## What you should do:
The data must be returned in full and exactly as given.

## Supplied data:
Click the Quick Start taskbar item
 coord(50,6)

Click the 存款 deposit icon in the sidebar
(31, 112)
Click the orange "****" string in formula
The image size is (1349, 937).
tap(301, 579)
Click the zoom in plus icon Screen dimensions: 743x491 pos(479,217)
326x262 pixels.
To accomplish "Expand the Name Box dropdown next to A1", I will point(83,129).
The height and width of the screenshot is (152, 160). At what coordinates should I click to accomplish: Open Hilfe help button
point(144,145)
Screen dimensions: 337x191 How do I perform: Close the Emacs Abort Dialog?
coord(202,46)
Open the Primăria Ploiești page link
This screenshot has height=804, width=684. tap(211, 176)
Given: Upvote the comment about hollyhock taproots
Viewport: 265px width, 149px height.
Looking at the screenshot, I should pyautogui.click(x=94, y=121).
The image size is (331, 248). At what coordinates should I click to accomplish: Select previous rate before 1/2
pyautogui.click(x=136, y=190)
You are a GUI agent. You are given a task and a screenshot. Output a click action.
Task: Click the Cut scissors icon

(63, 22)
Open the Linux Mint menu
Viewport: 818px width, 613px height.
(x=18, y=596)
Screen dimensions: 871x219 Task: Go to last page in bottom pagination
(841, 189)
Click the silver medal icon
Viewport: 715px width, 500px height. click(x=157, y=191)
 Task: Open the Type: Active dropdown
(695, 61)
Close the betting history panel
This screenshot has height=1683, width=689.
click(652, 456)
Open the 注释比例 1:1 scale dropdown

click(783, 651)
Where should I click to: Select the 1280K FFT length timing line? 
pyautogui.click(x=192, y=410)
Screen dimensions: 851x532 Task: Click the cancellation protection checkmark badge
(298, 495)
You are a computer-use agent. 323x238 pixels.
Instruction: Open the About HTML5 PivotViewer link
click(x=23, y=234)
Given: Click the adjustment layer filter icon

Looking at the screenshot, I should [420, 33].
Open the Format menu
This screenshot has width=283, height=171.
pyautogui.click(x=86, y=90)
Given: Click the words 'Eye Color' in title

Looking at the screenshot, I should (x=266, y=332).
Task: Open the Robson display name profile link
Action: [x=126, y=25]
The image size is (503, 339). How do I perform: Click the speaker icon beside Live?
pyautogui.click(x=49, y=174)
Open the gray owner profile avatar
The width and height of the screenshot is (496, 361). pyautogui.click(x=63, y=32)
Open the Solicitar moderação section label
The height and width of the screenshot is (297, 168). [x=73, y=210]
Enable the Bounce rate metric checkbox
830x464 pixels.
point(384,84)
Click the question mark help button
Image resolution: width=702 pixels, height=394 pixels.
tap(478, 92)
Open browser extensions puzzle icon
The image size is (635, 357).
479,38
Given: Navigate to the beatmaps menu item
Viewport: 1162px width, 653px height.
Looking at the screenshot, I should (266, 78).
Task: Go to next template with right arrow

## Written solution:
Click the Quick Start taskbar item
 coord(50,6)

Click the 存款 deposit icon in the sidebar
(31, 112)
Click the orange "****" string in formula
The image size is (1349, 937).
tap(301, 579)
Click the zoom in plus icon Screen dimensions: 743x491 pos(479,217)
326x262 pixels.
To accomplish "Expand the Name Box dropdown next to A1", I will point(83,129).
The height and width of the screenshot is (152, 160). At what coordinates should I click to accomplish: Open Hilfe help button
point(144,145)
Screen dimensions: 337x191 How do I perform: Close the Emacs Abort Dialog?
coord(202,46)
Open the Primăria Ploiești page link
This screenshot has height=804, width=684. tap(211, 176)
Given: Upvote the comment about hollyhock taproots
Viewport: 265px width, 149px height.
Looking at the screenshot, I should pyautogui.click(x=94, y=121).
The image size is (331, 248). At what coordinates should I click to accomplish: Select previous rate before 1/2
pyautogui.click(x=136, y=190)
You are a GUI agent. You are given a task and a screenshot. Output a click action.
Task: Click the Cut scissors icon

(63, 22)
Open the Linux Mint menu
Viewport: 818px width, 613px height.
(x=18, y=596)
Screen dimensions: 871x219 Task: Go to last page in bottom pagination
(841, 189)
Click the silver medal icon
Viewport: 715px width, 500px height. click(x=157, y=191)
 Task: Open the Type: Active dropdown
(695, 61)
Close the betting history panel
This screenshot has height=1683, width=689.
click(652, 456)
Open the 注释比例 1:1 scale dropdown

click(783, 651)
Where should I click to: Select the 1280K FFT length timing line? 
pyautogui.click(x=192, y=410)
Screen dimensions: 851x532 Task: Click the cancellation protection checkmark badge
(298, 495)
You are a computer-use agent. 323x238 pixels.
Instruction: Open the About HTML5 PivotViewer link
click(x=23, y=234)
Given: Click the adjustment layer filter icon

Looking at the screenshot, I should [420, 33].
Open the Format menu
This screenshot has width=283, height=171.
pyautogui.click(x=86, y=90)
Given: Click the words 'Eye Color' in title

Looking at the screenshot, I should (x=266, y=332).
Task: Open the Robson display name profile link
Action: [x=126, y=25]
The image size is (503, 339). How do I perform: Click the speaker icon beside Live?
pyautogui.click(x=49, y=174)
Open the gray owner profile avatar
The width and height of the screenshot is (496, 361). pyautogui.click(x=63, y=32)
Open the Solicitar moderação section label
The height and width of the screenshot is (297, 168). [x=73, y=210]
Enable the Bounce rate metric checkbox
830x464 pixels.
point(384,84)
Click the question mark help button
Image resolution: width=702 pixels, height=394 pixels.
tap(478, 92)
Open browser extensions puzzle icon
The image size is (635, 357).
479,38
Given: Navigate to the beatmaps menu item
Viewport: 1162px width, 653px height.
Looking at the screenshot, I should (266, 78).
Task: Go to next template with right arrow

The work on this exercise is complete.